Israel is the only country ever to offer the Palestinians the opportunity for statehood. Before 1967, when Jordan and Egypt controlled the West Bank and Gaza Strip respectively, Palestinians living in the territories were either subsumed by Jordan or condemned to squalid refugee camps by the Egyptians. It was only in 1967, when Israel conquered the West Bank and Gaza Strip in its war of self-defense and consciously decided not to annex those lands, that the Palestinians saw their first glimpse of independence. For over 20 years, Israel tried to find a competent Palestinian leadership to govern those areas. When the PLO abandoned terror as a political tactic and sat at the negotiating table, the implementation of Palestinian autonomy began. It progressed through the Oslo and Wye Accords until its collapse at Camp David when Yasir Arafat rejected Israel’s most far-reaching proposal. Despite the current escalation of militant Palestinian violence, the current Israeli government, led by Ariel Sharon, still maintains a firm commitment to the realization of Palestinian statehood upon the cessation of the terror campaign.

When the violence ends and peace talks resume, the economic viability of any future Palestinian state, as well as all interim phases, depends heavily on the stability of the Israeli economy. Before the outbreak of violence over two years ago, the Palestinian economy was rooted in Israel. Over 60 percent of the Palestinian Authority’s budget came from Israeli funds, 30 to 40 percent of the labor force was employed within Israel, and the Karni Industrial Zone, a joint operation between Israel and the Palestinian Authority, was in its final stages of production. The growing Palestinian economy collapsed when the militants sabotaged the joint efforts of the two peoples. Israel, however, is eagerly waiting to resume economic ties.

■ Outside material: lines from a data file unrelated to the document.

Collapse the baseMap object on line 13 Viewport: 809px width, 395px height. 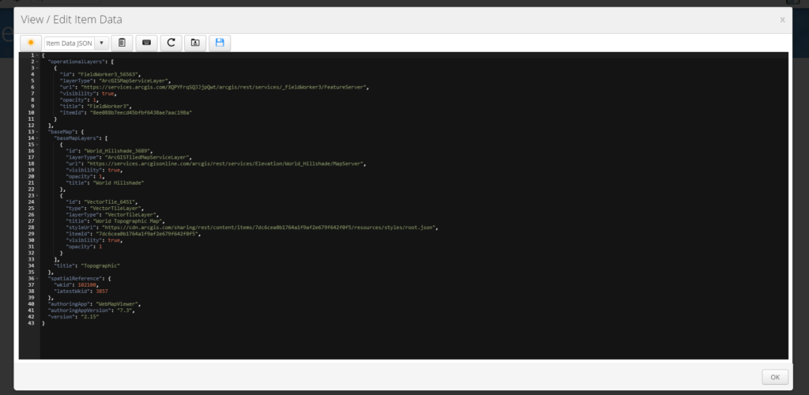38,131
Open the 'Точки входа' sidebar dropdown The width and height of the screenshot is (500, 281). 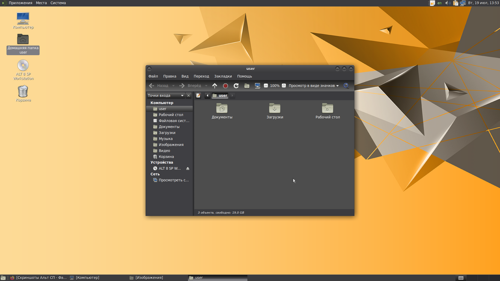[x=166, y=96]
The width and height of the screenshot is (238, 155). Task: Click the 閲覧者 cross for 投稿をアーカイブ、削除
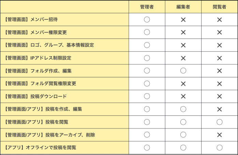(x=220, y=135)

Most importantly, a condemnation of Israel’s political system through divestment could make clear that despotic regimes, like those in Syria, Egypt and Saudi Arabia, are preferable models for a future Palestinian state. Israel is the only democracy in the Middle East. Its one million Arab citizens, who comprise 20 percent of Israel’s population, are the only ones in the Middle East who appreciate freedoms of speech, religion and sexual orientation. Currently, Israeli Arabs control 10 seats out of the Israeli parliament’s 120. They also take part in the only regional political system that grants women equal rights and opportunities.

Those who are using the Palestinians as pawns in their hate-ridden drive to eradicate the State of Israel should be exposed as the exploitative anti-Semites that they are. However, those whose ignorance and misguidance have led them to believe that their divestment campaign is in the Palestinians’ best interests must correct their mistakes before further damaging the Palestinian cause. A call to divest from Israel is a call to divest from the dreams and aspirations of the Palestinian people.

Ayalon Eliach is a freshman in Trumbull College.